Distemper outbreak halts dog intake, adoptions

All dogs at the Alachua County Animal Resources and Care (ARC) are now in quarantine for at least four weeks due to a distemper outbreak.

The ARC announced on Friday that staff has documented at least two dogs infected with the canine distemper virus and will need to monitor all dogs at the shelter for infection.

“A proactive response plan has been developed to maximize lifesaving and minimize further spread of the virus,” according to a statement from Alachua County reported on its Facebook page.

The shelter is closed for dog adoptions and is not accepting owner surrendered dogs through Jan. 31.

As of Dec. 31, there are 91 dogs listed on the ARC’s dog adoption page.

“Unowned dogs and dogs that are a risk to public safety that must be brought into the shelter are being housed in a separate area from the quarantined population,” according to the county statement.
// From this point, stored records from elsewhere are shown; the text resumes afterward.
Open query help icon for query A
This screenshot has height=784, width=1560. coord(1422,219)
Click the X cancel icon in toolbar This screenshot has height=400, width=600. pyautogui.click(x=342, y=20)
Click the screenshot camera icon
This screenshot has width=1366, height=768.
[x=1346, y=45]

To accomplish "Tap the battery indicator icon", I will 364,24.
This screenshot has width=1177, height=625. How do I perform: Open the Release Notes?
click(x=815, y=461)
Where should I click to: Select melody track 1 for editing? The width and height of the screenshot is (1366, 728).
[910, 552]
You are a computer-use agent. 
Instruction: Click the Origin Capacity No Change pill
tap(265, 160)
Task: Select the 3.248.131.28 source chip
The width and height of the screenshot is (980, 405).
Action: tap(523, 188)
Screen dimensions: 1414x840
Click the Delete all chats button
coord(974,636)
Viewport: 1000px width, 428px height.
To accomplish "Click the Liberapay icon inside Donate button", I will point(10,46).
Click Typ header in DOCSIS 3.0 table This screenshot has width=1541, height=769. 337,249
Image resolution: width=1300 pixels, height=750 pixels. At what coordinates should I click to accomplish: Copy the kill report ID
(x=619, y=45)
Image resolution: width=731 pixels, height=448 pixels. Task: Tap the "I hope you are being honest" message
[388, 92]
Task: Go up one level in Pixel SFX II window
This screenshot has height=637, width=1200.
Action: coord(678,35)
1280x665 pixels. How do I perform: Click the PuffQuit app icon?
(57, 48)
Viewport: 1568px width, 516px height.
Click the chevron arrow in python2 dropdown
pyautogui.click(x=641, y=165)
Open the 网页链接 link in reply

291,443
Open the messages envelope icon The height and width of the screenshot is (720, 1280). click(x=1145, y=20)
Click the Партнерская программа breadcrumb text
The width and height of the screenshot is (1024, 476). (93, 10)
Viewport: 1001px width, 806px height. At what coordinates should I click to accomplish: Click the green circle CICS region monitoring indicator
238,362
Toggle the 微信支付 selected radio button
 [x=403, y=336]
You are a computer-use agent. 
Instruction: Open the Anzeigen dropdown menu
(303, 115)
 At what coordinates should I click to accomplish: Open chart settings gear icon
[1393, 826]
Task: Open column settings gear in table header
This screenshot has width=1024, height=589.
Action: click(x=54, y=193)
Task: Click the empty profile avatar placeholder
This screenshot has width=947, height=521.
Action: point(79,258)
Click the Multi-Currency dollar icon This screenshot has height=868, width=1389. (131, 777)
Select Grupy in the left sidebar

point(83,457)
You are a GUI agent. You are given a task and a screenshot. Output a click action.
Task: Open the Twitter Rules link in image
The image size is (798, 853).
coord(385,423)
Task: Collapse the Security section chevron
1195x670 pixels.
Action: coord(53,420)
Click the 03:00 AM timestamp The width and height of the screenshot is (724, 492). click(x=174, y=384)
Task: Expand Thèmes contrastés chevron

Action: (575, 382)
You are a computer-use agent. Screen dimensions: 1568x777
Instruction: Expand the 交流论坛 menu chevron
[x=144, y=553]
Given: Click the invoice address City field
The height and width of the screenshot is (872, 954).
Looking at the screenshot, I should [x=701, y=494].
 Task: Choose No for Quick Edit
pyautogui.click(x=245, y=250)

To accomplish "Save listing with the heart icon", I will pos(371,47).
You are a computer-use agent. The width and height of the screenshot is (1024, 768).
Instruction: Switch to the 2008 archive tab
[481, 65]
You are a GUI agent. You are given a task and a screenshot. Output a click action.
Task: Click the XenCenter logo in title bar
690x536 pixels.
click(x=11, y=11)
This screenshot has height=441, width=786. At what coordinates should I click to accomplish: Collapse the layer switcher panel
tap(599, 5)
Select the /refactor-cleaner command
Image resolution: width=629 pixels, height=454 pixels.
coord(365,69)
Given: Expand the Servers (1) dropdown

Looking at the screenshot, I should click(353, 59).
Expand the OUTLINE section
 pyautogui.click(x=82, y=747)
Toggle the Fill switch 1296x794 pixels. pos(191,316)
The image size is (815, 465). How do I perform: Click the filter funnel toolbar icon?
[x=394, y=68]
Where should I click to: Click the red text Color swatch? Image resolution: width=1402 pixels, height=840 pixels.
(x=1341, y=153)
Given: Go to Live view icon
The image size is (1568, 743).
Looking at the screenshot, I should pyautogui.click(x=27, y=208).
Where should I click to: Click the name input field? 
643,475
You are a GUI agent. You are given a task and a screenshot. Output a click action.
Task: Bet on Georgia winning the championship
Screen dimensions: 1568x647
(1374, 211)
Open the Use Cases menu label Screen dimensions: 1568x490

The ARC reported that the situation indicates that canine distemper virus is circulating in the community. The virus is carried by local wildlife, including raccoons, foxes, skunks and coyotes. That coupled with a large population of unvaccinated or under-vaccinated dogs that have exposure to wildlife, or areas frequented by wildlife, causes strays and dogs allowed to run at large to contract the virus and bring it with them to the shelter.

In accordance with ARC standard operating procedures, each animal is vaccinated upon admission to the facility. But if the animal has not previously been vaccinated, it can take up to two weeks before any significant immunity to such viruses is achieved.

Research suggests that puppies under 6 months old are at the greatest risk and will have the lowest chance of survival if infected, but unvaccinated dogs of any age are in danger. The best course of action is to allow your veterinarian to administer an annual vaccination protocol, beginning at six weeks of age for puppies, that will include protection against distemper.

Cats are not at risk for infection by canine distemper virus, and the shelter will remain open for cat adoptions.

ARC asks anyone who picks up stray dogs to immediately notify the ARC staff so they can document it, check against their lost reports, and arrange for it to be scanned for a microchip.

If you can foster a stray for a few days or more until its owner(s) can be found, let ARC know at 352-264-6870. 

In its announcement ARC said it would provide updates as more information becomes available.